Perempuan berusia 65 tahun itu bergabung bersama sukarelawan dari berbagai negara untuk bekerja di kawasan konservasi orangutan milik Yayasan Borneo Orangutan Survival (BOS) di Hutan Samboja Lestari.
Mereka membantu berbagai kegiatan untuk merehabilitasi orangutan di kawasan konservasi seluas 1.800 hektare itu, mulai dari menyiapkan makanan, membuat sarang, membangun kandang, dan mengurus kebun.
Bersama sukarelawan yang lain, Angela, yang matanya berbinar setiap bercerita tentang orangutan, bekerja dari Senin hingga Jumat.
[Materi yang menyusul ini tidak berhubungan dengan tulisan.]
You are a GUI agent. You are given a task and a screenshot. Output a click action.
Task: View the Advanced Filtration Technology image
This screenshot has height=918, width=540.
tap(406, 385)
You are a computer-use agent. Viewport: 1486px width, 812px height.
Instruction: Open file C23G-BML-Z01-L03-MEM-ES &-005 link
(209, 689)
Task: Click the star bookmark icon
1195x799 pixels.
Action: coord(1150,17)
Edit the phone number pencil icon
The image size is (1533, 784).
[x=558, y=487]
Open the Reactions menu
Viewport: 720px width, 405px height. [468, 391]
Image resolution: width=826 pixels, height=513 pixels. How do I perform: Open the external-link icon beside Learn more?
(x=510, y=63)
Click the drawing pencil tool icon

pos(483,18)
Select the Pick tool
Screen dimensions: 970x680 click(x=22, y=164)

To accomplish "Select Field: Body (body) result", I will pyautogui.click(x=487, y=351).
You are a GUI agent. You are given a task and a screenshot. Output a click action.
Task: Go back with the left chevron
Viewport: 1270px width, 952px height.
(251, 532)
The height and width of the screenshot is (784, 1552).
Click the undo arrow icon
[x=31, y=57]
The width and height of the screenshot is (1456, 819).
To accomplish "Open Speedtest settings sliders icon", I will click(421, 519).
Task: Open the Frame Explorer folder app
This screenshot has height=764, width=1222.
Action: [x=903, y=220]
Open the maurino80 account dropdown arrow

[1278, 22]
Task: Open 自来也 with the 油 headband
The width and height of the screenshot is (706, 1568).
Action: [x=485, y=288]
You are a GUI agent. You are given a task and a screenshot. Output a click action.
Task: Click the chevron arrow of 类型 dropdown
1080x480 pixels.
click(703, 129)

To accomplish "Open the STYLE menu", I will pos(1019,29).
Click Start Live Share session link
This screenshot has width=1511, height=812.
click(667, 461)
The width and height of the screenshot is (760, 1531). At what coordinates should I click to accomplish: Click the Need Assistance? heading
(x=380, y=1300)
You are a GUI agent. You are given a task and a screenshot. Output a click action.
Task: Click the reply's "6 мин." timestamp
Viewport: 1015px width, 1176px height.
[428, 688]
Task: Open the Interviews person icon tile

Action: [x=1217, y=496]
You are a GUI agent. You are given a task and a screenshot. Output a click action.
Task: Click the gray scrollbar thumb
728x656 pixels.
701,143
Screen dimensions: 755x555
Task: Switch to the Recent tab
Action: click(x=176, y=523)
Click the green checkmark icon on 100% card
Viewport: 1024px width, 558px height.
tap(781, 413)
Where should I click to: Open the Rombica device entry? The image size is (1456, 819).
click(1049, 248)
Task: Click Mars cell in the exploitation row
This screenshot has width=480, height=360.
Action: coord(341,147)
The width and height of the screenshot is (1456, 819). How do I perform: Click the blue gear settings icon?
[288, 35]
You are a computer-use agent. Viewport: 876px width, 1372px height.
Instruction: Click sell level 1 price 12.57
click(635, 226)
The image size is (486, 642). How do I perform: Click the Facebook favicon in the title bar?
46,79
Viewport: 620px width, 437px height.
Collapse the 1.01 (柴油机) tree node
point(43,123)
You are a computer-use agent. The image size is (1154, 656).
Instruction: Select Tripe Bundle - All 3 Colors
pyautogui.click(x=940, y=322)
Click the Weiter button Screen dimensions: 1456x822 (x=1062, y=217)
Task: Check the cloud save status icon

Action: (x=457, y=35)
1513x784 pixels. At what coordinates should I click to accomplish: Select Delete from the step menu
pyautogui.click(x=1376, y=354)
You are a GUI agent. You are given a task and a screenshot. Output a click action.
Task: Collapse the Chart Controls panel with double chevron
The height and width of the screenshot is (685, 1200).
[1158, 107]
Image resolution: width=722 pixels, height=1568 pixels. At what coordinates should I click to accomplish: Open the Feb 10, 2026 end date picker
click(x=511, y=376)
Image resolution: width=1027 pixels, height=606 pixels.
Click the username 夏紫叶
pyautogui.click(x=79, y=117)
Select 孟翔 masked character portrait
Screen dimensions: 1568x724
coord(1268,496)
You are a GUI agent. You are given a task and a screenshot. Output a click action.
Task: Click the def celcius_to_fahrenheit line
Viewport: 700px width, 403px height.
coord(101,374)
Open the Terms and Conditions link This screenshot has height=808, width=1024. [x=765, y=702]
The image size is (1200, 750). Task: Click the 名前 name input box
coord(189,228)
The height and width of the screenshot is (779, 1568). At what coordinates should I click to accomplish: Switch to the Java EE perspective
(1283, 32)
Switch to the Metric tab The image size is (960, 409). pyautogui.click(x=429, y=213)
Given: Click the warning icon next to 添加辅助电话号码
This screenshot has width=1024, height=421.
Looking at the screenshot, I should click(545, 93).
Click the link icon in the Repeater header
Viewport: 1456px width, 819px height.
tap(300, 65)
Mereka bekerja tanpa bayaran, bahkan harus merogoh kocek sendiri untuk mengikuti program sukarela tersebut, dan menanggung biaya sewa penginapan sekitar Rp600 ribu per malam di Samboja Lodge, penginapan asri di kawasan konservasi itu.
"Besok adalah hari terakhir saya," kata Angela, yang pada Kamis (28/4) sudah dua minggu berkutat dengan kegiatan rehabilitasi orangutan.
"Benar-benar pengalaman luar biasa bisa merasa dekat dengan orangutan. Saya senang bisa berada di sini, bekerja macam-macam," ujarnya.
Sementara Maggie (62) datang ke Samboja untuk mewujudkan mimpinya bersama sang suami bertahun-tahun silam.
"Kami punya mimpi bersama-sama menjadi sukarelawan di sini, tetapi dia meninggal tiga tahun lalu akibat kanker. Tetapi saya tetap berusaha menghidupkan mimpi kami berdua. Dan saya ada di sini sekarang," katanya dengan mata berkaca-kaca.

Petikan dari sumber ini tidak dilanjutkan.